Eisenstaedt set up his first darkroom in his family's bathroom.Įisenstaedt was on vacation in Czechoslovakia in 1927 when he snapped a picture of a woman playing tennis. This was the turning point in his love for picture taking.
Alfred eisenstaedt vj day photo how to#
In 1925, a friend demonstrated how to enlarge photographs. What soon became commonplace, was then a groundbreaking development in the field of photography. The camera was compact and worked with available light.

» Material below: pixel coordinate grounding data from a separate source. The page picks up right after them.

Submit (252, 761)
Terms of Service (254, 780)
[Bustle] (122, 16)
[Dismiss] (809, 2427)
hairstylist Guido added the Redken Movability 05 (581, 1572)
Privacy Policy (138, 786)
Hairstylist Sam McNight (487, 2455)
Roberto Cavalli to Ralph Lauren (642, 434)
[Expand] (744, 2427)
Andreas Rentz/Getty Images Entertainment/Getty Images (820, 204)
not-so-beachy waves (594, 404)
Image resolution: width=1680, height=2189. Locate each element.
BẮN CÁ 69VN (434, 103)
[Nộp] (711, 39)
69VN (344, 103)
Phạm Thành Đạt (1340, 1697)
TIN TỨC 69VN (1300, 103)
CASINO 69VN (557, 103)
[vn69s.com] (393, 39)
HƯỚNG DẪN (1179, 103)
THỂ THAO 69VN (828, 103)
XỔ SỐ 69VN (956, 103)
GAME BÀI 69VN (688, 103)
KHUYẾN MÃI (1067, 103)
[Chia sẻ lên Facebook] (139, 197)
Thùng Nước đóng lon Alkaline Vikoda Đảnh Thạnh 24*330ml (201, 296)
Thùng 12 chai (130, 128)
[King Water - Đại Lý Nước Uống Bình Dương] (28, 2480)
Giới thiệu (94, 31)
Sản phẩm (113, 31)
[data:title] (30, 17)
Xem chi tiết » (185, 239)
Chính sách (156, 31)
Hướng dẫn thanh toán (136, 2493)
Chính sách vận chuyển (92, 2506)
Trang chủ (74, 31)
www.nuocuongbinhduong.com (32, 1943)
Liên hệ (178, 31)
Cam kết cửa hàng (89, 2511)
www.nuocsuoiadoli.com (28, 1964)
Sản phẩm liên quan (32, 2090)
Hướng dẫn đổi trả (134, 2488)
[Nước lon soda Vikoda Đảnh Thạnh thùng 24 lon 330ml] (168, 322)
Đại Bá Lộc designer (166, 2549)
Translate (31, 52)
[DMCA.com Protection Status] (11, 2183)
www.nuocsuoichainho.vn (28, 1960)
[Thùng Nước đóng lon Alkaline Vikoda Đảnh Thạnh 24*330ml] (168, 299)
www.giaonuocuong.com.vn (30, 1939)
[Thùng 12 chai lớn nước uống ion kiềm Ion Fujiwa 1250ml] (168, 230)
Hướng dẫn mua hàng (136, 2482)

What caught his attention was a new camera called the Ermanox invented by fellow German, Erich Salomon. In the 1920s, his interest in photography was revived. They lost all of their money and Eisentaedt was forced to find work. The economic decline of post-war Germany proved the undoing of the Eisenstaedt family business. While Eisenstaedt nearly lost both his legs, the rest of his battalion was killed.Įisenstaedt returned to Germany following the war and went back to the university. In December of 1917 when he was hit with shrapnel during British shelling in the second Allied western offensive. There he served as a field artillery cannoneer. Eisenstaedt was sent to Flanders following his basic training. He was drafted into the German army in 1916, in the midst of World War I. His uncle gave him a camera for his 14th birthday, but Eisenstaedt quickly lost interest in it.Įisenstaedt graduated from the Hohenzollern Gymnasium in Berlin. His father owned a department store and made an above-average living for his family. His friends called him, "Eisie."He was the older son of Joseph and Regina Schoen Eisenstaedt. Self-Taught Hobby Led to CareerĪlfred Eisenstaedt was born on December 6, 1898, in Dirschau, West Prussia, then a territory of Germany, and later known as Tczew, Poland. At that moment, Eisenstaedt snapped the picture. He followed him long enough to see him grab the woman whose outfit in white brought the contrast of the sailor's blue to his keen eye. One of the people he noticed was a sailor who was kissing his way through the crowd. That day in August of 1945, Eisenstaedt was simply walking among the crowd that had gathered on the streets of New York.

He often noted that he had learned it was the reaction to an event that created the best picture, rather than the event itself. He got it as he got many of his pictures-persistence rather than planning. Even those who did not know his name, knew his picture.Įisenstaedt was almost 47-years-old when he took that picture. The picture, that of a sailor in his blue uniform kissing a nurse in her white uniform, with a passion usually reserved for lovers, became synonymous with the mood of celebration the country felt at the war's end. But the photograph that won him the most fame was the won he took in Times Square on V-J (Victory over Japan) Day in 1945, ending World War II. Alfred Eisenstaedt (1898-1995) was an established photographer when he moved to the United States from Germany in 1935.